_Records supplied_
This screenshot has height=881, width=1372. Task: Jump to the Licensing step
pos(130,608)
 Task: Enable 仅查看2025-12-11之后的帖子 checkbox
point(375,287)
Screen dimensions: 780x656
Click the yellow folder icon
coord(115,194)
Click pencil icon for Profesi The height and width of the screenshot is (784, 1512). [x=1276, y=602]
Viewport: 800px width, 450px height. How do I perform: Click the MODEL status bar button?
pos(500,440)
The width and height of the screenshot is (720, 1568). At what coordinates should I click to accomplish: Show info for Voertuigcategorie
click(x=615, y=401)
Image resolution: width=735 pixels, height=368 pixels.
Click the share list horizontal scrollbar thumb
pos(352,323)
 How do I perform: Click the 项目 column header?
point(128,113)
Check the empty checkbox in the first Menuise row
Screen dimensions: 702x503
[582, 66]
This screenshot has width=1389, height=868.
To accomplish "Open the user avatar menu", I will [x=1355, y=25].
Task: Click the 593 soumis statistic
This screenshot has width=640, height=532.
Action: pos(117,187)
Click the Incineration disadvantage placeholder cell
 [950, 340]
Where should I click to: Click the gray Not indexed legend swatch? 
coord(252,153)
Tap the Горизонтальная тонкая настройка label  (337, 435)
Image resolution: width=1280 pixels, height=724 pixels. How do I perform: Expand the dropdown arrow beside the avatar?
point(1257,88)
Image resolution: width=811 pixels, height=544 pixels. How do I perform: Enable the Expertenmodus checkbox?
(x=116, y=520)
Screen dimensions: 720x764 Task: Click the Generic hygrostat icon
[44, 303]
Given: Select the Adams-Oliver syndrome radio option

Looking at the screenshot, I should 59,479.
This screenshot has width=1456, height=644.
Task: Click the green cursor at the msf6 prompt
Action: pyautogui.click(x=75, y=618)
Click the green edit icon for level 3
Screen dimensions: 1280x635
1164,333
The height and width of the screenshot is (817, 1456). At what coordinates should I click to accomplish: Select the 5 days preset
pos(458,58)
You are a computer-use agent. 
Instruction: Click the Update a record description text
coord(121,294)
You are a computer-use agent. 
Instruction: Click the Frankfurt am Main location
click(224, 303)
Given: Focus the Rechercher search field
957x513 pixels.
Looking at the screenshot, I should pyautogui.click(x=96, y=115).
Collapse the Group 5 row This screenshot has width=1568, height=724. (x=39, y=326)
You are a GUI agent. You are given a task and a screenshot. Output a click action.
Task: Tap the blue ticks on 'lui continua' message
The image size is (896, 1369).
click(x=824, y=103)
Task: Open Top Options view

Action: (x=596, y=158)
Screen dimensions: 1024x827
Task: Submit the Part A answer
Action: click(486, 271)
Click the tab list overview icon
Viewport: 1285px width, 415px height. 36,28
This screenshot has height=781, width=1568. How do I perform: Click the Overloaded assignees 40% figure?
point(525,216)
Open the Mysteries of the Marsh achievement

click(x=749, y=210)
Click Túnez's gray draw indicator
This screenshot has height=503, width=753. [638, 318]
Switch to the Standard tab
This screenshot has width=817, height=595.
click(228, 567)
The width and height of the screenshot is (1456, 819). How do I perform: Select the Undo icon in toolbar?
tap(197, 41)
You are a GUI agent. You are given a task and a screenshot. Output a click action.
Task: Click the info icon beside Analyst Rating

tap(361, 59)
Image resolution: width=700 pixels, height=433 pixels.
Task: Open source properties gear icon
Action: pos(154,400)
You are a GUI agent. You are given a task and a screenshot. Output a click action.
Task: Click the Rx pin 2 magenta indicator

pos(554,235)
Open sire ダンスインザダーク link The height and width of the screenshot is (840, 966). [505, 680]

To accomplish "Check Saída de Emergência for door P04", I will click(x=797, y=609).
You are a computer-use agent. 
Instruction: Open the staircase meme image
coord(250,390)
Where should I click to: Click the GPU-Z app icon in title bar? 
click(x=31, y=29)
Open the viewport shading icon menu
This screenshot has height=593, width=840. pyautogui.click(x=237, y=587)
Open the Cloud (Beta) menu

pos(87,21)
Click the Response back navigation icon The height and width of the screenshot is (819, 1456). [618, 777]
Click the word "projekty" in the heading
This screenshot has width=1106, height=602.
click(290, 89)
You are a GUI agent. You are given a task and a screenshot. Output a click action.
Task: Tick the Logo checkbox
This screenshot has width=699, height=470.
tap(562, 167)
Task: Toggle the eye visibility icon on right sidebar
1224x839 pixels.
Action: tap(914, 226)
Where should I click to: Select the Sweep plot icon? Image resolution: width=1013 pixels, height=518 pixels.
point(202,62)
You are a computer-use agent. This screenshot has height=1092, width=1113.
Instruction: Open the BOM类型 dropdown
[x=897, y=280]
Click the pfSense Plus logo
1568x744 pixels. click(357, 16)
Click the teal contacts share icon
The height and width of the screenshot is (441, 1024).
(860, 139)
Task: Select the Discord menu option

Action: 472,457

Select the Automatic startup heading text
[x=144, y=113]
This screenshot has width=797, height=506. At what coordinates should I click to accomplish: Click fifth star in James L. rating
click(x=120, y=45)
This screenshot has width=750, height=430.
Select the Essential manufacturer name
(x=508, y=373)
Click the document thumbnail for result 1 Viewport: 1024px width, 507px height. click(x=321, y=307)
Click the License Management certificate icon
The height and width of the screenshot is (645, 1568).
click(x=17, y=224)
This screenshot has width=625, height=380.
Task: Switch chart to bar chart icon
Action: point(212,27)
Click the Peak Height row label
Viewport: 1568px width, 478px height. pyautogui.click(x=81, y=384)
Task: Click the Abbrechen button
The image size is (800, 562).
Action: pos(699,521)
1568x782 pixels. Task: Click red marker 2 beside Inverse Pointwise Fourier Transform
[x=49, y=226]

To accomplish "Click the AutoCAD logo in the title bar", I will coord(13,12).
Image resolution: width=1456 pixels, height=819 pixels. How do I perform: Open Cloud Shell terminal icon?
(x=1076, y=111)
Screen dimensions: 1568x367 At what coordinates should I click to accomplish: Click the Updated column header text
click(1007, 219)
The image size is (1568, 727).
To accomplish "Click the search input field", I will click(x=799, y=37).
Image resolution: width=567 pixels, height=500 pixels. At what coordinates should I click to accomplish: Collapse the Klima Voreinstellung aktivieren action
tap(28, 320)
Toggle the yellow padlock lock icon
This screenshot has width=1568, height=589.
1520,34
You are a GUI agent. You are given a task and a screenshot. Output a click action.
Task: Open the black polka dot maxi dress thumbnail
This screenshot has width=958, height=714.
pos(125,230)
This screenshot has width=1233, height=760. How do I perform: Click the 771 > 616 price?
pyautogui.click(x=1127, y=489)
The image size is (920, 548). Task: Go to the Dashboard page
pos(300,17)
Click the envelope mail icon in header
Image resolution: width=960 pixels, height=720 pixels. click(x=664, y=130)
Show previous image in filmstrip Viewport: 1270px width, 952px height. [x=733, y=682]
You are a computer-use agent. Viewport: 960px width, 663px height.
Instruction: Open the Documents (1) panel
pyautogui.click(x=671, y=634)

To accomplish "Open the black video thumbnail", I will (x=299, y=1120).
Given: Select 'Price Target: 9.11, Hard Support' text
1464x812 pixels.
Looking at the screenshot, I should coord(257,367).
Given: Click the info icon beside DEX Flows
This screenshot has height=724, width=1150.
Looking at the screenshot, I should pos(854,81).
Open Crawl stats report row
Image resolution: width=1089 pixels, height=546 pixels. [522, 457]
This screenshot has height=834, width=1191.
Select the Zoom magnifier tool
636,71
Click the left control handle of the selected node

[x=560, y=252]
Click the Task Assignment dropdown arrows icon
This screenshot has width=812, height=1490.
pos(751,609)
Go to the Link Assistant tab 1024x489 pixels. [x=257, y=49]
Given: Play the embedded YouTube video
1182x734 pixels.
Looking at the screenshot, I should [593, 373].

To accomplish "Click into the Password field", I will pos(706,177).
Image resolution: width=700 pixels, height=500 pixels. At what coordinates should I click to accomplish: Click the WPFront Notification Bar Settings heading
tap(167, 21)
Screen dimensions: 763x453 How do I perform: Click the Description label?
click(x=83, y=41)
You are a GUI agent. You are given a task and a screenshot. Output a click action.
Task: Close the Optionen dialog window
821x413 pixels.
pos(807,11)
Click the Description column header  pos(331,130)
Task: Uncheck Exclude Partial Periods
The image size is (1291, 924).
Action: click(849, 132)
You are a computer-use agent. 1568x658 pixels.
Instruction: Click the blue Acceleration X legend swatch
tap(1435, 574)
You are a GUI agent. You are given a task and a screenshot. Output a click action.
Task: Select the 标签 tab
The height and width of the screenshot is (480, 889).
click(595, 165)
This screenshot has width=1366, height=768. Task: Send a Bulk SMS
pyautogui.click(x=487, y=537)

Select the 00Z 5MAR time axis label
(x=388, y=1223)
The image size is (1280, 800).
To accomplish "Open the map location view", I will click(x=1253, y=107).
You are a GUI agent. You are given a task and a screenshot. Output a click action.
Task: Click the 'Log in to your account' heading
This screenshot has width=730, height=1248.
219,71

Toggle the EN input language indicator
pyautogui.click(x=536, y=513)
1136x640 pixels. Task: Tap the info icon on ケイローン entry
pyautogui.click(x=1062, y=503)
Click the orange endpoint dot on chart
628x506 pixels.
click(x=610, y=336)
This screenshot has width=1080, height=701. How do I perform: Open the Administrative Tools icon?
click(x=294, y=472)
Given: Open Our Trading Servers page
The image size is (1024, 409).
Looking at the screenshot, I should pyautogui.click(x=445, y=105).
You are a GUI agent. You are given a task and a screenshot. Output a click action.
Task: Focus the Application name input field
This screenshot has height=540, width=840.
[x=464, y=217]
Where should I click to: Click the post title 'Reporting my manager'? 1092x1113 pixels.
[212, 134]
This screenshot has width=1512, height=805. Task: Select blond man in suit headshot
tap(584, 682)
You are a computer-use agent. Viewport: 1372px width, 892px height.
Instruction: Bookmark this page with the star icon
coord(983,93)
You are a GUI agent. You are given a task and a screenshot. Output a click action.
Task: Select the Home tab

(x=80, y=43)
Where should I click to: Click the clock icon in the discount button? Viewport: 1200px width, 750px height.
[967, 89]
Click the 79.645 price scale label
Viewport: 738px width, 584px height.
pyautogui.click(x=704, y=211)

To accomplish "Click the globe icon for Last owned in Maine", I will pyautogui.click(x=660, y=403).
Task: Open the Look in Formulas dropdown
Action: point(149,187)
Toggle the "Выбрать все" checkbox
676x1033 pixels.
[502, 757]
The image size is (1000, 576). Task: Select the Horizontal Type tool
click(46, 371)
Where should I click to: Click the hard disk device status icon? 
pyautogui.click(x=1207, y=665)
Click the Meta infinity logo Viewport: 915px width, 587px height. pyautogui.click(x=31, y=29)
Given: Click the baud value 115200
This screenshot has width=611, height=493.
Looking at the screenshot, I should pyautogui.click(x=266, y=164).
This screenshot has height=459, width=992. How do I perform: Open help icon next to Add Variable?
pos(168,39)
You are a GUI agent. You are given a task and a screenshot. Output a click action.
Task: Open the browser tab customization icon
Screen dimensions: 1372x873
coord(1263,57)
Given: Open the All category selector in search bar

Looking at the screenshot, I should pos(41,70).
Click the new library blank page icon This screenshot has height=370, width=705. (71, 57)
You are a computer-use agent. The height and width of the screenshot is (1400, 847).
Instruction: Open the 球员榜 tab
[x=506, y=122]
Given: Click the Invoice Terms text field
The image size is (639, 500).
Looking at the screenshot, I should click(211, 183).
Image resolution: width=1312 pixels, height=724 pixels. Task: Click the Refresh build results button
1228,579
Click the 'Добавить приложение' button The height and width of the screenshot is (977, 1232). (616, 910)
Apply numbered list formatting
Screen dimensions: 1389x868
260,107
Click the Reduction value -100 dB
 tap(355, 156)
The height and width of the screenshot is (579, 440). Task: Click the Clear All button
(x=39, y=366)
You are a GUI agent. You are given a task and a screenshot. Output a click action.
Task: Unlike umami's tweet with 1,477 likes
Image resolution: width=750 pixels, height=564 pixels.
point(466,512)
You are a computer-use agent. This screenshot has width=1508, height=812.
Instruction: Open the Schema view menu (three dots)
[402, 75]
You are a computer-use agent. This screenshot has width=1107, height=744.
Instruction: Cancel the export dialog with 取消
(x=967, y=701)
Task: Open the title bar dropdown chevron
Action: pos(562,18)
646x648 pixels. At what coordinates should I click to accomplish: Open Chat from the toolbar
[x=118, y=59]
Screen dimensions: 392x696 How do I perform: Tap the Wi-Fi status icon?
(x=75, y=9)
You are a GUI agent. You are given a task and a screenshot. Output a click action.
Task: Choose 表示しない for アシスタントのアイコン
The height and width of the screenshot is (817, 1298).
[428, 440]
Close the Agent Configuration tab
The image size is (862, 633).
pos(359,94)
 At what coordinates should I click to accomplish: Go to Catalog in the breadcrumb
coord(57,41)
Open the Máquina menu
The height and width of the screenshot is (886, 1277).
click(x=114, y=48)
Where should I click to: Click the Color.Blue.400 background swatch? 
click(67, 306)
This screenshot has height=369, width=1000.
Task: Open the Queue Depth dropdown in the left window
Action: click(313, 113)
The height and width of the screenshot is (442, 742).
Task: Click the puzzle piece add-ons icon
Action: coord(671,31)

_Problem to solve_
Rewrite the lines from the one containing "Where should I click to: Click the gray" through the one containing "Collapse the Group", swapping "checkbox" for "toggle" and leaving everything else unchanged.

_Exercise response_
Where should I click to: Click the gray Not indexed legend swatch? 
coord(252,153)
Tap the Горизонтальная тонкая настройка label  (337, 435)
Image resolution: width=1280 pixels, height=724 pixels. How do I perform: Expand the dropdown arrow beside the avatar?
point(1257,88)
Image resolution: width=811 pixels, height=544 pixels. How do I perform: Enable the Expertenmodus toggle?
(x=116, y=520)
Screen dimensions: 720x764 Task: Click the Generic hygrostat icon
[44, 303]
Given: Select the Adams-Oliver syndrome radio option

Looking at the screenshot, I should 59,479.
This screenshot has width=1456, height=644.
Task: Click the green cursor at the msf6 prompt
Action: pyautogui.click(x=75, y=618)
Click the green edit icon for level 3
Screen dimensions: 1280x635
1164,333
The height and width of the screenshot is (817, 1456). At what coordinates should I click to accomplish: Select the 5 days preset
pos(458,58)
You are a computer-use agent. 
Instruction: Click the Update a record description text
coord(121,294)
You are a computer-use agent. 
Instruction: Click the Frankfurt am Main location
click(224, 303)
Given: Focus the Rechercher search field
957x513 pixels.
Looking at the screenshot, I should pyautogui.click(x=96, y=115).
Collapse the Group 5 row This screenshot has width=1568, height=724. (x=39, y=326)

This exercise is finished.